■ Stored data entries ■

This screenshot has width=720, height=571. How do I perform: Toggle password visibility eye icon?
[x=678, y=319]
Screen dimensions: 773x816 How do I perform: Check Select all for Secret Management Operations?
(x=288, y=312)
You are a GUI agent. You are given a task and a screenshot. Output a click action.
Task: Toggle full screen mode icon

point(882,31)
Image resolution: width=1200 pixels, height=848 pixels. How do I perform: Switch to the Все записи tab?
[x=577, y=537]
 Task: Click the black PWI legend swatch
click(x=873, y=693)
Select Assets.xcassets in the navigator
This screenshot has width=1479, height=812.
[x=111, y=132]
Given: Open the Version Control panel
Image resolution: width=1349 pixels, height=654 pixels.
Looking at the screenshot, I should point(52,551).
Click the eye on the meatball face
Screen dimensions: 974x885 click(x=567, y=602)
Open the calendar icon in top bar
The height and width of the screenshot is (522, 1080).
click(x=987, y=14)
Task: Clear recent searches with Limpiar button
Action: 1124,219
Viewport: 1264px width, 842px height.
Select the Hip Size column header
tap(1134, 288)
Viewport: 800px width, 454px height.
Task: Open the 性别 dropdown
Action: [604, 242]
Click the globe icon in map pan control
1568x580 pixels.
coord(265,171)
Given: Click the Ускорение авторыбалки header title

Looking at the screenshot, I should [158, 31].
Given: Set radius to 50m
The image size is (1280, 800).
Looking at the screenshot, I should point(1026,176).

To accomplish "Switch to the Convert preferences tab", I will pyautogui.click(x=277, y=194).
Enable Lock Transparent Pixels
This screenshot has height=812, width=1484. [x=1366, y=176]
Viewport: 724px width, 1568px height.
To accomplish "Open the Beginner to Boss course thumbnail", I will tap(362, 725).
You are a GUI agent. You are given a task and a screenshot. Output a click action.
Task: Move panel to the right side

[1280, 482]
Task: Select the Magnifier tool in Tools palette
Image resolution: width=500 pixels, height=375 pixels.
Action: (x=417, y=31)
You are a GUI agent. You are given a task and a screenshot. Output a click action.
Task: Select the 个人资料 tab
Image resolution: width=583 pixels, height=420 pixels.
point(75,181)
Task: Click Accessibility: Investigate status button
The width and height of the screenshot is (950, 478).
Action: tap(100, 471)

■ What the exercise asks ■
Provide a verbatim copy of all the entries.

■ Result of the task ■
This screenshot has width=720, height=571. How do I perform: Toggle password visibility eye icon?
[x=678, y=319]
Screen dimensions: 773x816 How do I perform: Check Select all for Secret Management Operations?
(x=288, y=312)
You are a GUI agent. You are given a task and a screenshot. Output a click action.
Task: Toggle full screen mode icon

point(882,31)
Image resolution: width=1200 pixels, height=848 pixels. How do I perform: Switch to the Все записи tab?
[x=577, y=537]
 Task: Click the black PWI legend swatch
click(x=873, y=693)
Select Assets.xcassets in the navigator
This screenshot has width=1479, height=812.
[x=111, y=132]
Given: Open the Version Control panel
Image resolution: width=1349 pixels, height=654 pixels.
Looking at the screenshot, I should point(52,551).
Click the eye on the meatball face
Screen dimensions: 974x885 click(x=567, y=602)
Open the calendar icon in top bar
The height and width of the screenshot is (522, 1080).
click(x=987, y=14)
Task: Clear recent searches with Limpiar button
Action: 1124,219
Viewport: 1264px width, 842px height.
Select the Hip Size column header
tap(1134, 288)
Viewport: 800px width, 454px height.
Task: Open the 性别 dropdown
Action: [604, 242]
Click the globe icon in map pan control
1568x580 pixels.
coord(265,171)
Given: Click the Ускорение авторыбалки header title

Looking at the screenshot, I should [158, 31].
Given: Set radius to 50m
The image size is (1280, 800).
Looking at the screenshot, I should point(1026,176).

To accomplish "Switch to the Convert preferences tab", I will pyautogui.click(x=277, y=194).
Enable Lock Transparent Pixels
This screenshot has height=812, width=1484. [x=1366, y=176]
Viewport: 724px width, 1568px height.
To accomplish "Open the Beginner to Boss course thumbnail", I will tap(362, 725).
You are a GUI agent. You are given a task and a screenshot. Output a click action.
Task: Move panel to the right side

[1280, 482]
Task: Select the Magnifier tool in Tools palette
Image resolution: width=500 pixels, height=375 pixels.
Action: (x=417, y=31)
You are a GUI agent. You are given a task and a screenshot. Output a click action.
Task: Select the 个人资料 tab
Image resolution: width=583 pixels, height=420 pixels.
point(75,181)
Task: Click Accessibility: Investigate status button
The width and height of the screenshot is (950, 478).
Action: tap(100, 471)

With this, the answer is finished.